In keeping with the cynical mood of the play regarding war and love, imagery of disease is common. It is as if there is something foul about the whole situation in this struggle between the Greeks and the Trojans.
Much of this type of imagery is uttered by Thersites. To Thersites, almost everything is corrupt in some way. Here he is talking to Patroclus and saying that since Patroclus, in his opinion, is Achilles’ “masculine whore” the following might be expected to assail him:
Now, the rotten diseases of the south, the guts-griping, ruptures, catarrhs,
loads o' gravel i' the back, lethargies, cold palsies, raw eyes, dirt-rotten livers, wheezing lungs, bladders full of imposthume, sciaticas, limekilns i' the palm, incurable bone-ache, and the rivelled fee-simple of the tetter, take and take
again such preposterous discoveries!
(Act 3, scene 1, lines 16-23)
Thersites uses imagery connected to venereal disease on more than one occasion (act 2, scene 3, lines 18-21, and act 5, scene 3, line 94 [“A burning devil take them”] for example).

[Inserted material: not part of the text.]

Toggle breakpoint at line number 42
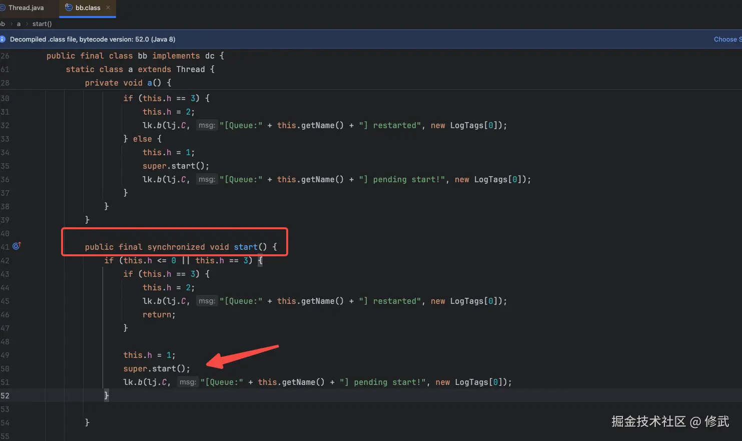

Ulysses, too,in the council scene (act 1, scene 3) make use of imagery of sickness to describe the Greeks’ condition, likening it to a fever. Even the lover Troilus, when he speaks of his love for Cressida, uses a curious image suggestive of disease: “Pour’st in the open ulcer of my heart / Her eyes, her hair, her cheek, her gait, her voice” (act 1, scene 1, lines 53-54). For Troilus being in love is like being gashed by a knife (lines 62-63).